Defendant's argument would be rejected even if the court accepted the majority's position that the filing of a civil complaint is insufficient notice. Here, Rooney filed its third-party complaint against Eaton on May 4, 1988. See document 43 of record. Previously, on April 19, 1988, Rooney filed a motion with the court for leave to join Eaton as a third-party defendant. See document 32 of record. That motion reads as follows:
1. This action was commenced by the plaintiffs who alleged that a fire was caused as a result of a defective electrical system and a defective circuit breaker box installed by the defendant, William F. Rooney Electrical Contractor, Inc. The Complaint was filed on or about June 15, 1987.
2. The defendant has learned through the course of discovery that this electrical circuit breaker box was manufactured by the Eaton Corporation.
3. The third-party defendant, Eaton Corporation, has its principal offices located at 100 Erieview Plaza, Cleveland, Ohio, 44114.
4. The third-party defendant, Eaton Corporation, has already been joined as a third-party defendant by the defendant, Hideout Homes and Realty, Inc., a Division of U.S. Homes and Properties, Inc.
WHEREFORE, it is requested that the defendant, William F. Rooney Electrical Contractor, Inc., be permitted to join a third-party defendant out of time.
See id. Eaton's counsel of record received a copy of this motion. See id., Certificate of Service. Indeed, it appears that Eaton's counsel concurred in the filing of the motion. See id., Certificate of Concurrence. By this motion, Eaton was clearly notified that the transaction with Rooney was still "troublesome and [had to] be watched." See 13 Pa.C.S.A. § 2607 comment 4. Thus, aside from and prior to the filing of the third-party complaint in this action, the court concludes that Rooney provided Eaton with sufficient breach of warranty notice for purposes of section 2607(c)(1).

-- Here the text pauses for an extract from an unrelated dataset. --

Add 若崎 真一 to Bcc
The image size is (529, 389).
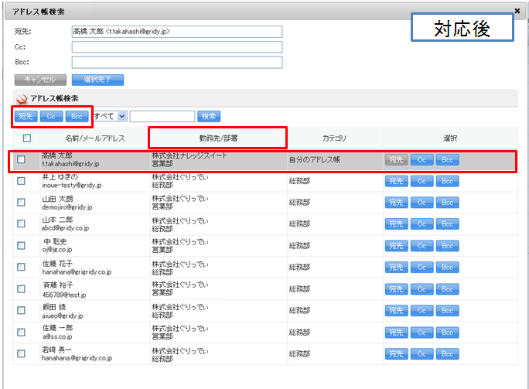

Section 2607 also provides that notice must be provided "within a reasonable time . . . ." In Rad Services, Inc. v. American Refining Group, Inc., 330 Pa. Super. 308, 479 A.2d 565 (1984), the court stated as follows: "Whether a buyer discovers a breach and gives notice of it within a reasonable time is normally a jury question . . . . Only under the situation where the facts are undisputed and the buyer clearly ought to have known of the alleged defect does the question of reasonableness become one for the court." Id. at 312, 479 A.2d at 567; see also Necho Coal Co. v. Denise Coal Co., 387 Pa. 567, 128 A.2d 771 (1957); Q. Vandenberg & Sons, N.V. v. Siter, 204 Pa. Super. 392, 204 A.2d 494 (1964); 13 Pa.C.S.A. § 1204(b) ("What is a reasonable time for taking any action depends on the nature, purpose and circumstances of such action"). Here, the issue of reasonableness is by no means undisputed, and, therefore, the issue is one for the jury.
An appropriate Order will enter.
DATED: November 30th, 1988
NOW, this 30th day of November, 1988, in accordance with the accompanying Memorandum, IT IS HEREBY ORDERED THAT third-party defendant Eaton's motion to dismiss Count III of the third-party complaint filed by third-party plaintiff Rooney is denied.